2. The servo-driven metering valve according to claim 1, characterized in that, The servo motor (5) is a brushless stepper motor that is already available on the market. The servo motor (5) is equipped with a soft start module. The output end of the servo motor (5) is connected to the planetary reducer (4) for transmission.
3. A servo-driven metering valve according to claim 1, characterized in that, The rotating shaft between the servo motor (5) and the planetary reducer (4) is integrally connected to the housing of the servo motor (5) and the planetary reducer (4) through a protective housing.

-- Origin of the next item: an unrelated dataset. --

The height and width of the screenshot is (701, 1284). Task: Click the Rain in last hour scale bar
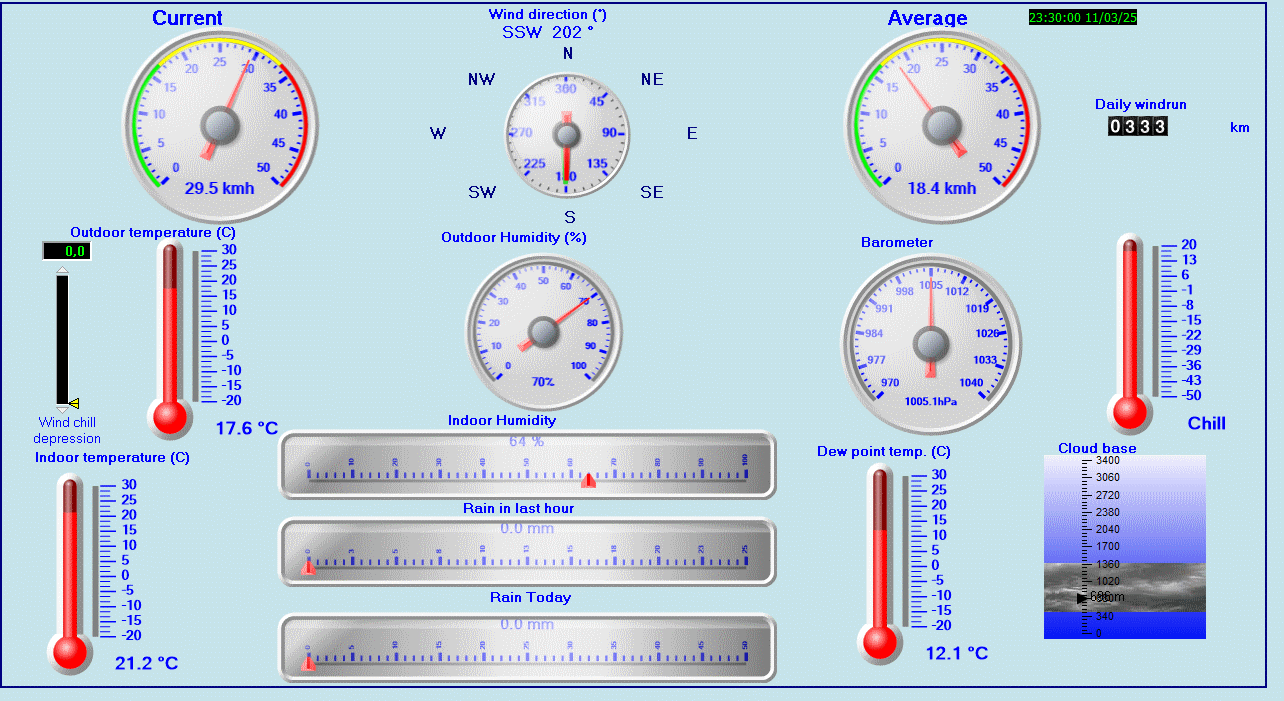coord(527,552)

4. A servo-driven metering valve according to claim 1, characterized in that, The planetary carrier inside the planetary reducer (4) is fixedly installed. The output end of the servo motor (5) is fixedly connected to the center wheel of the planetary reducer (4). The output shaft of the planetary reducer (4) is fixedly connected to the internal gear ring of the planetary reducer (4).
5. A servo-driven metering valve according to claim 1, characterized in that, The closed-loop feedback controller (7) is electrically connected to the motor servo (6) and is equipped with an encoder feedback module.
6. A servo-driven metering valve according to claim 1, characterized in that, The valve body (1) is a rotating ball valve structure, and a spherical valve core (12) is provided inside. A V-shaped groove (13) is provided through one side of the valve core (12). The end of the valve stem (9) away from the coupling (8) passes through the connecting seat (2) and is fixedly connected to the valve core (12).
7. A servo-driven metering valve according to claim 1, characterized in that, The valve body (1) is provided with an oil injection seat (11) at one end away from the connecting seat (2), and a sealing cover is fixedly connected to the outside of the oil injection seat (11) by screws.